## Text passage
The world of Mozart's Mass in C minor is full of issues, some relating to the work itself and others to the circumstances surrounding it. The main musical issue is that the work is unfinished in three quite different ways.

Some sections are complete, chorally but not instrumentally, others have survived only in an inaccurate and incomplete copy where Mozart's eight part choral writing was compressed into four or five parts because of the size of the available manuscript paper! Some sections Mozart did not set at all.

Many say ' perform the work as a noble torso, like Schubert's 'Unfinished' Symphony' . Others feel that this damages the overall proportions of the work and, what's more, the second short Hosanna makes a very poor and anti-climactic finale.

But, why did he not finish the work before the performance in Salzburg on 26 October 1783? By his standards he certainly had the time. Influenced and inspired by his recent exposure to the music of Bach and Handel, he had embarked on a vast scheme in this mass, rendering it all but useless for church purposes. Perhaps he just realised that the scheme was far too big for the classical style and maybe he was right.

## Information provided

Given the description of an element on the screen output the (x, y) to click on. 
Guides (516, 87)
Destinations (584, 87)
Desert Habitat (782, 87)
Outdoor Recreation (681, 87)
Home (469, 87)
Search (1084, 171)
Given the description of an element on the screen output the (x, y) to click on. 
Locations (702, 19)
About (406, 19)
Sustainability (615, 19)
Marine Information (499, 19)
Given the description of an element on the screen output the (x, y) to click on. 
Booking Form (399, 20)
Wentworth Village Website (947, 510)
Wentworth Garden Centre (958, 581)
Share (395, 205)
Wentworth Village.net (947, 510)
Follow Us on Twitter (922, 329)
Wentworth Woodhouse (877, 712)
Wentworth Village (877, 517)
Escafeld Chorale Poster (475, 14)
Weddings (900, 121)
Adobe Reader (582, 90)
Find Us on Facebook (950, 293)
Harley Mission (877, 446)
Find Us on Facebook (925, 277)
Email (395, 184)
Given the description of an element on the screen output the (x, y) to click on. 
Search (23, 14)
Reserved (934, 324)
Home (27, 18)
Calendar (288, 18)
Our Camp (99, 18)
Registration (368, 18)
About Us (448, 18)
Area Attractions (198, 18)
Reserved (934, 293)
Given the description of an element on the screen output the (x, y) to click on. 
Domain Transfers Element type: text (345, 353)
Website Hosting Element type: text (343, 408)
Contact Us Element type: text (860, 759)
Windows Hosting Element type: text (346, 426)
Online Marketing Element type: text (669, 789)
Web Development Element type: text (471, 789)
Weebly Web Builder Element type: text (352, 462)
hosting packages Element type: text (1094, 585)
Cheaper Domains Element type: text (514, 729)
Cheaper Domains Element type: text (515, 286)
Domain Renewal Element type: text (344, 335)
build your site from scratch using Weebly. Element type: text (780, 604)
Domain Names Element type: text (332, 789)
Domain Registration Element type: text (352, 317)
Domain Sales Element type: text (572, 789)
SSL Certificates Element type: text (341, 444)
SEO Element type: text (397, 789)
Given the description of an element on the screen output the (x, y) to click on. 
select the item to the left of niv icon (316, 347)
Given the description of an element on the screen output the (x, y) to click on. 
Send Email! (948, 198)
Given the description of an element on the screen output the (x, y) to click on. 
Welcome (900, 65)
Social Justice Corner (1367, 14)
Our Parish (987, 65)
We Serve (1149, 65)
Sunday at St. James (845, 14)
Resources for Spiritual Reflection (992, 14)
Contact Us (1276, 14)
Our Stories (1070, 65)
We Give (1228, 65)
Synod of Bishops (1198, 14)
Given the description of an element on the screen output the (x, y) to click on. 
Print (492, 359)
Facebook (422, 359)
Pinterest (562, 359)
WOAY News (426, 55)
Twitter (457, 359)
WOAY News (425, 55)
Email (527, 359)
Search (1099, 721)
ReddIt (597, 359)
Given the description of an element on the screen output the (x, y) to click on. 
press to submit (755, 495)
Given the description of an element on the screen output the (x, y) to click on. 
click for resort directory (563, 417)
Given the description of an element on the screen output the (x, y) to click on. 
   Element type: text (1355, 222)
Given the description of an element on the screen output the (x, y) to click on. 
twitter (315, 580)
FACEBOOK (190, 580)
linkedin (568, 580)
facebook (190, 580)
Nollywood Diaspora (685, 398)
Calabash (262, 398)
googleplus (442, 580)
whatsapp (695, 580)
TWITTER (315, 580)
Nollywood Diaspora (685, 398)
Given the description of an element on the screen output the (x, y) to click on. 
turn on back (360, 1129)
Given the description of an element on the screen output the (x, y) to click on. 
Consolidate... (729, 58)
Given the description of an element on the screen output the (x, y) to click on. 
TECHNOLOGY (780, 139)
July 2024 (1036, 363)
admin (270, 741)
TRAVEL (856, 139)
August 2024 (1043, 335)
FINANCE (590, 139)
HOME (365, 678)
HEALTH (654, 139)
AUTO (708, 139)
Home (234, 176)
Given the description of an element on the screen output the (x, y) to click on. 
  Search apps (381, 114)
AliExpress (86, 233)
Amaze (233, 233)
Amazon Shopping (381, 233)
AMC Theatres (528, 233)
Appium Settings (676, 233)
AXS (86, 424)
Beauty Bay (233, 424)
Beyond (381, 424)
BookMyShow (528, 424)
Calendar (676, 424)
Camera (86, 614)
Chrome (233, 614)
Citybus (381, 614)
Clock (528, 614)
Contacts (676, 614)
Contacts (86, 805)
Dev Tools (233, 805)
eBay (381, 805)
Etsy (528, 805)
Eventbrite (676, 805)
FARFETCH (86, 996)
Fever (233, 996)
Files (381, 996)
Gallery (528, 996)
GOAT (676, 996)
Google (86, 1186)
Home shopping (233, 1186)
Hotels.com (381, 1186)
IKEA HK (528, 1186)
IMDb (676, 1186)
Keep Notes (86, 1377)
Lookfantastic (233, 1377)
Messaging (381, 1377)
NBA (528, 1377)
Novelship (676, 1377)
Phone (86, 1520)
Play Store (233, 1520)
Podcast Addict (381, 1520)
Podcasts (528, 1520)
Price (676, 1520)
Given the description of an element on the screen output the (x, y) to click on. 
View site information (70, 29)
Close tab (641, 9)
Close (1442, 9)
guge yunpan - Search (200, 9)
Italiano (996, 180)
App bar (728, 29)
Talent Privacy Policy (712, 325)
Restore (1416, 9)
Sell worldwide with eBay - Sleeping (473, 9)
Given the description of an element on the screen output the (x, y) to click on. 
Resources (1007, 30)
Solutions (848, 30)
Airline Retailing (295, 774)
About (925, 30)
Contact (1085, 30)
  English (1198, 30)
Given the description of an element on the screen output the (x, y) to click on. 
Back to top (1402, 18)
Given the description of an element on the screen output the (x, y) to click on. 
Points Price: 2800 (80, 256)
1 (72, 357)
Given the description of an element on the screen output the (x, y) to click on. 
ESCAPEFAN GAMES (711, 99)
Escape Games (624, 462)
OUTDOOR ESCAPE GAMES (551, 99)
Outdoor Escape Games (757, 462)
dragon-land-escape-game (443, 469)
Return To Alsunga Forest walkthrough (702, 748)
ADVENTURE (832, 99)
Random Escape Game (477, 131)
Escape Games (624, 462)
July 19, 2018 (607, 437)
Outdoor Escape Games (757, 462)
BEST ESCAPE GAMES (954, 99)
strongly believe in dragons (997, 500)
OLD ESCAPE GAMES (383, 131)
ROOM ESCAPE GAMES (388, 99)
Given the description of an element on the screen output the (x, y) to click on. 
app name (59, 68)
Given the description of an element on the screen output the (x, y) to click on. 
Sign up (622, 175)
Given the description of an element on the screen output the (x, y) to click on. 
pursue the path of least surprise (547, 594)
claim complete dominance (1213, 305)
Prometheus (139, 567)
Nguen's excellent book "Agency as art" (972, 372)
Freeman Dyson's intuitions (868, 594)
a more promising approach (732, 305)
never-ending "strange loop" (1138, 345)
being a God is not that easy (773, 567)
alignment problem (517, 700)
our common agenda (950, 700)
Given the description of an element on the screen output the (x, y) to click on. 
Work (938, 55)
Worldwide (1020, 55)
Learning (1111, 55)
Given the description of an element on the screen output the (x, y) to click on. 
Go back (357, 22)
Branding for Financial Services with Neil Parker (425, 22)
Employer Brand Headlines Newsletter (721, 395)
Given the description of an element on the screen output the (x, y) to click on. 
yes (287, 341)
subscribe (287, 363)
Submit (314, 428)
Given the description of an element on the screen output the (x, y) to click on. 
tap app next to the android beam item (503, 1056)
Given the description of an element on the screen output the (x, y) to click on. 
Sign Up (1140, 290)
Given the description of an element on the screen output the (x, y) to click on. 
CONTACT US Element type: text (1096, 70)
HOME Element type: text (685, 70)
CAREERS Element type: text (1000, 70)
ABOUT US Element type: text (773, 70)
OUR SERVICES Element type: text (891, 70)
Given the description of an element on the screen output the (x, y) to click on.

## Description of the task
Write out the passage about Mozart's Mass in C minor from above in full, word for word.

## Solution for this task
The world of Mozart's Mass in C minor is full of issues, some relating to the work itself and others to the circumstances surrounding it. The main musical issue is that the work is unfinished in three quite different ways.

Some sections are complete, chorally but not instrumentally, others have survived only in an inaccurate and incomplete copy where Mozart's eight part choral writing was compressed into four or five parts because of the size of the available manuscript paper! Some sections Mozart did not set at all.

Many say ' perform the work as a noble torso, like Schubert's 'Unfinished' Symphony' . Others feel that this damages the overall proportions of the work and, what's more, the second short Hosanna makes a very poor and anti-climactic finale.

But, why did he not finish the work before the performance in Salzburg on 26 October 1783? By his standards he certainly had the time. Influenced and inspired by his recent exposure to the music of Bach and Handel, he had embarked on a vast scheme in this mass, rendering it all but useless for church purposes. Perhaps he just realised that the scheme was far too big for the classical style and maybe he was right.